Quote:
I'd love to hear more details about how this is implemented. Are there a certain number of activations that will happen before the chance to end turn comes into play? With horrible luck could you end with absolutely no moves in your turn whatsoever? How many times during testing have you been left with units swinging in the breeze? What's the chance per round? Does it change? Questions, questions, questions!
You put a dice into a bag for each player's activations.
So if I have 10 formations, and my opponent has 9 formations, I put in 10 red dice and my opponent puts in 9 white dice.
You also put in one black dice.
To play a turn, you start drawing dice.
If we draw a red dice, I get an activation, if we draw a white dice, my opponent gets and activation.
If we draw the black dice, the turn immediately ends.
With astonishingly bad luck your opponent could get five activations and then pull the black dice, but we haven't had anything like that happen in practice. Sometimes we've pulled the black dice in the first 2/3 activations, but that can actually be a benefit under certain circumstances, but most of the time the black dice comes out after quite a lot of activations have been undertaken, which is what you'd statistically expect.
At the end of the turn, you count up how many formations are remaining, and you put the appropriate number of dice back in the bag.
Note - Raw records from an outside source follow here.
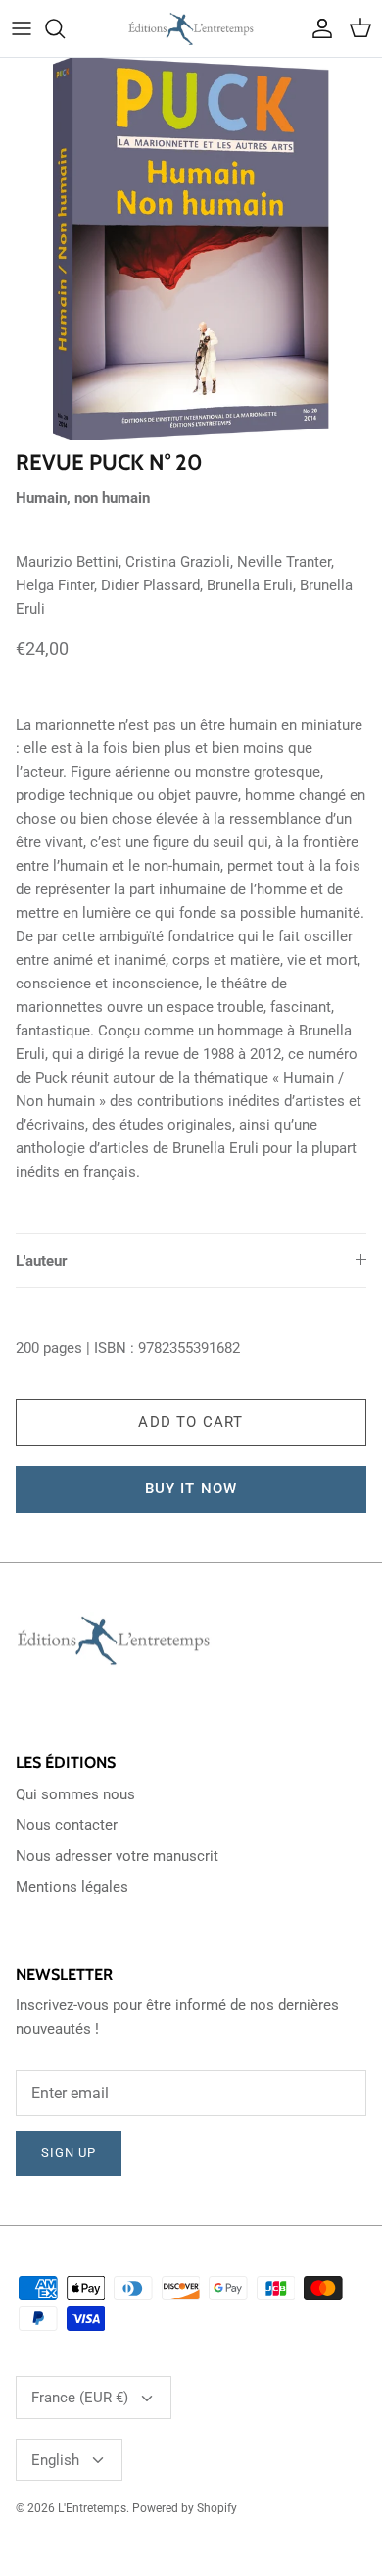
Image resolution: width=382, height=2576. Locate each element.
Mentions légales (72, 1886)
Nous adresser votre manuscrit (117, 1856)
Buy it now (191, 1488)
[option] (191, 249)
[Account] (317, 28)
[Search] (64, 28)
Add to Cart (190, 1422)
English (55, 2460)
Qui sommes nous (75, 1794)
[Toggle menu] (21, 28)
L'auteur (42, 1261)
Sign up (68, 2153)
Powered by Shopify (184, 2508)
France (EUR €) (79, 2397)
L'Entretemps (92, 2508)
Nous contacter (67, 1825)
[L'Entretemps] (191, 28)
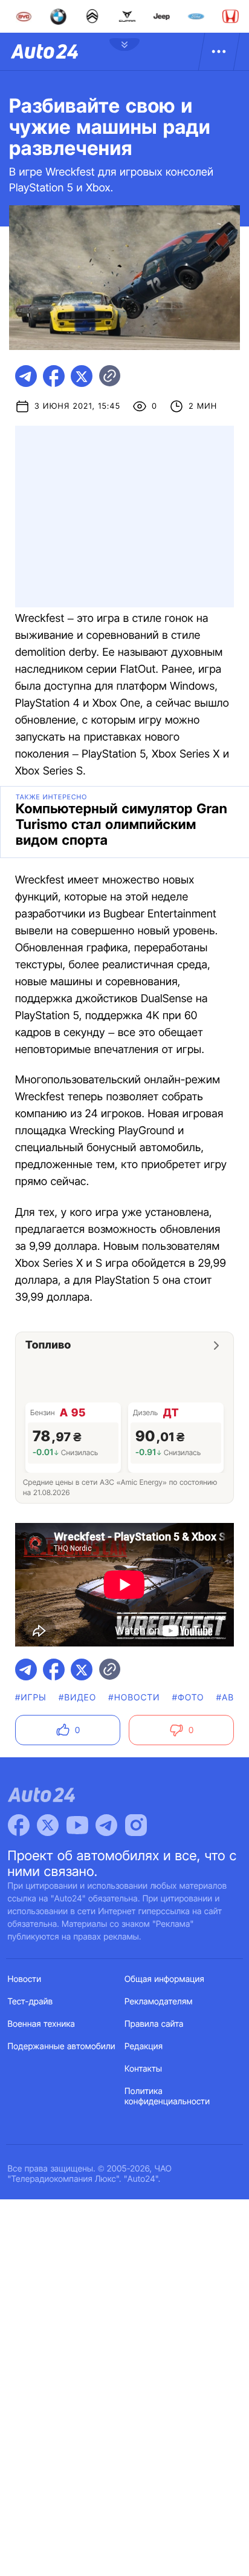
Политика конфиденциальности (167, 2096)
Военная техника (42, 2024)
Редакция (143, 2046)
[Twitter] (48, 1825)
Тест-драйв (30, 2001)
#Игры (31, 1698)
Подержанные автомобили (61, 2046)
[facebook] (54, 376)
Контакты (143, 2069)
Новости (25, 1979)
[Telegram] (106, 1825)
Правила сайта (154, 2024)
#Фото (188, 1698)
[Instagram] (136, 1825)
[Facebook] (19, 1825)
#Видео (77, 1698)
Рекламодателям (158, 2001)
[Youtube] (77, 1825)
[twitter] (81, 376)
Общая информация (164, 1979)
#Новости (134, 1698)
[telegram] (26, 376)
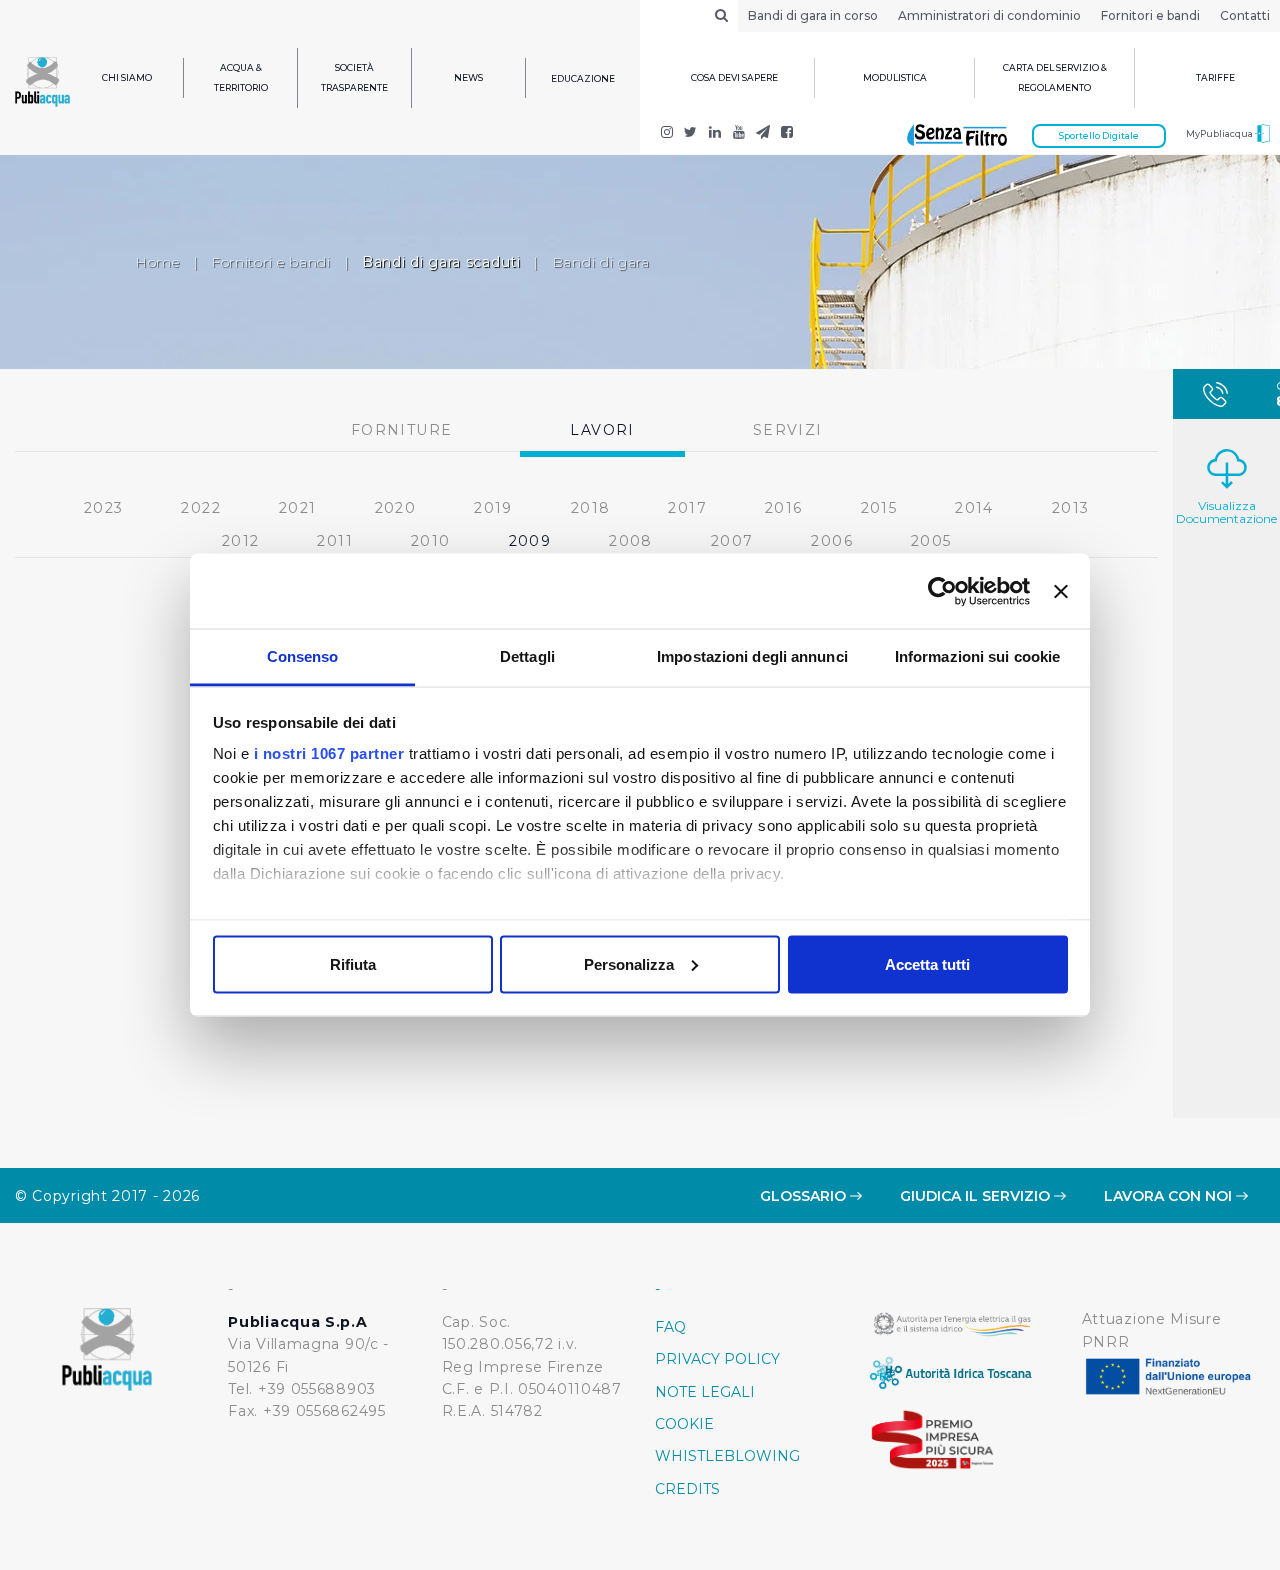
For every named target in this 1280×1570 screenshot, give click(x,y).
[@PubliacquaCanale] (763, 134)
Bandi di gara (601, 262)
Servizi (788, 430)
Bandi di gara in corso (813, 15)
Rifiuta (353, 963)
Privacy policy (717, 1359)
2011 (335, 541)
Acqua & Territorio (241, 77)
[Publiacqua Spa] (715, 134)
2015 (879, 508)
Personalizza (629, 963)
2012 (241, 541)
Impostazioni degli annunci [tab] (752, 656)
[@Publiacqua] (667, 134)
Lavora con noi (1170, 1196)
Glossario (805, 1196)
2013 (1071, 508)
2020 (396, 508)
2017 (687, 508)
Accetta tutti (927, 963)
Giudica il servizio (977, 1196)
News (468, 77)
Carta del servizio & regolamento (1055, 77)
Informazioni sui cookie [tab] (977, 656)
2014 (974, 508)
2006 (832, 541)
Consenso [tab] (303, 656)
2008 (631, 541)
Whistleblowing (727, 1456)
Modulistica (895, 77)
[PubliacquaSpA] (787, 134)
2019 (493, 508)
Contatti (1245, 15)
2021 (298, 508)
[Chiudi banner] (1061, 591)
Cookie (684, 1424)
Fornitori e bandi (1150, 15)
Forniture (402, 430)
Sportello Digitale (1099, 135)
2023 (104, 508)
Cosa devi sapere (734, 77)
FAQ (670, 1327)
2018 (591, 508)
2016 (784, 508)
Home (157, 262)
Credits (687, 1489)
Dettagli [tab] (527, 656)
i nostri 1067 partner (329, 753)
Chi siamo (127, 77)
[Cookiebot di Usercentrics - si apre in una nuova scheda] (942, 591)
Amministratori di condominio (989, 15)
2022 (201, 508)
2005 (931, 541)
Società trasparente (354, 77)
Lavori (602, 430)
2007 (732, 541)
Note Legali (705, 1392)
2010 (431, 541)
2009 (530, 541)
So, if you lost two formations, next turn you'll have two less dice in the bag.
Due to the way the probabilities shift as dice get removed, if one player gets a run of 3/4 activations in a row at the start of the turn, the other player is more likely to get a run of activations toward the end of the turn, which can be quite useful as already-activated formations don't have the ability to shed damage before causalities are removed in the end phase.
Unlike in Epic:A where you generally want to target un-activated formations as much as possible, there are clear benefits to attacking both un-activated and activated formations - un-activated formations might take damage and be forced to regroup when their turn comes, but already activated formations won't get the chance to shed damage before casualty removal so putting extra damage onto them is really beneficial.
You also can't hold back your most powerful units until the end of the turn like in Epic:A, as you'll rarely get 100% of your dice out of the bag, but on the other hand activating them too early in the turn can leave them vulnerable to lots of counter-attack fire. So it becomes quite interesting as to when to take the risk to put your most powerful formations in harm's way.